[Rows that point to text and elements]
* begin *

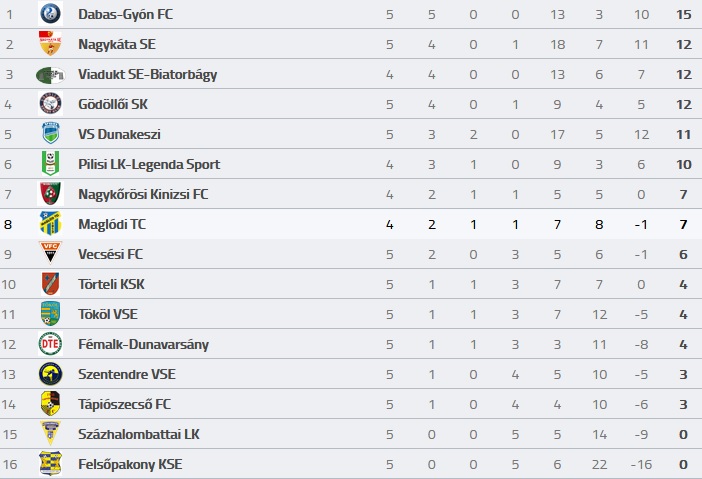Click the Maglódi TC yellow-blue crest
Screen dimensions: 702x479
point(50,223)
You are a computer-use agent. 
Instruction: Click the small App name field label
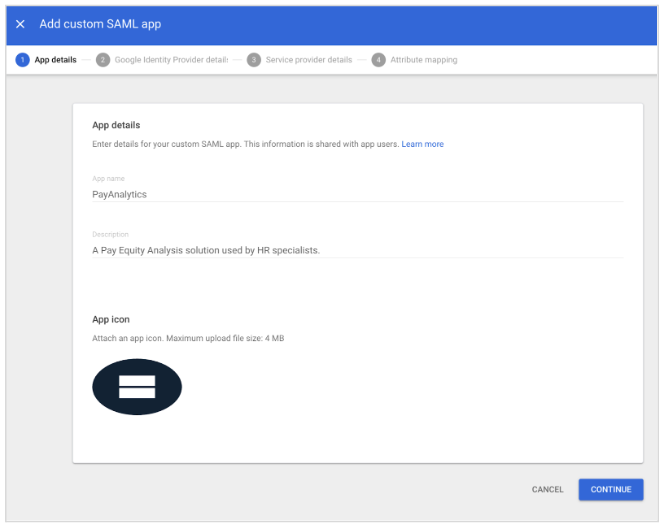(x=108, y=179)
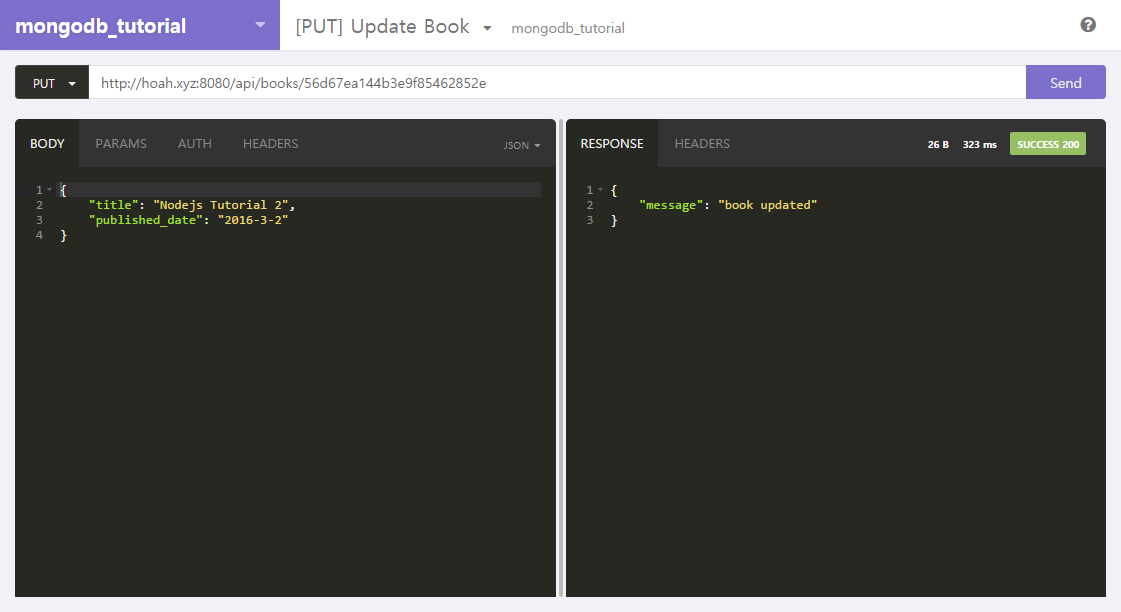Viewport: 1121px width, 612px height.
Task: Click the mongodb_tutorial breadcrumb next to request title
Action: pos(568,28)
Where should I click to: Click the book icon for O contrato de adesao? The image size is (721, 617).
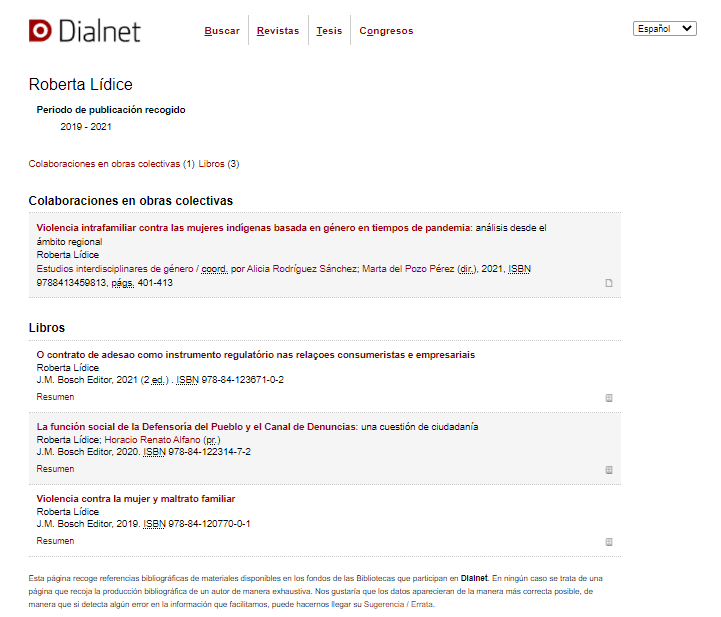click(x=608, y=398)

* end *

-- What is required --
Write out every one of these rows again, word for word, leaving out the pictures.

-- Task output --
Click the Maglódi TC yellow-blue crest
Screen dimensions: 702x479
point(50,223)
You are a computer-use agent. 
Instruction: Click the small App name field label
(x=108, y=179)
Viewport: 1121px width, 612px height.
Task: Click the mongodb_tutorial breadcrumb next to request title
Action: pos(568,28)
Where should I click to: Click the book icon for O contrato de adesao? The image size is (721, 617).
click(x=608, y=398)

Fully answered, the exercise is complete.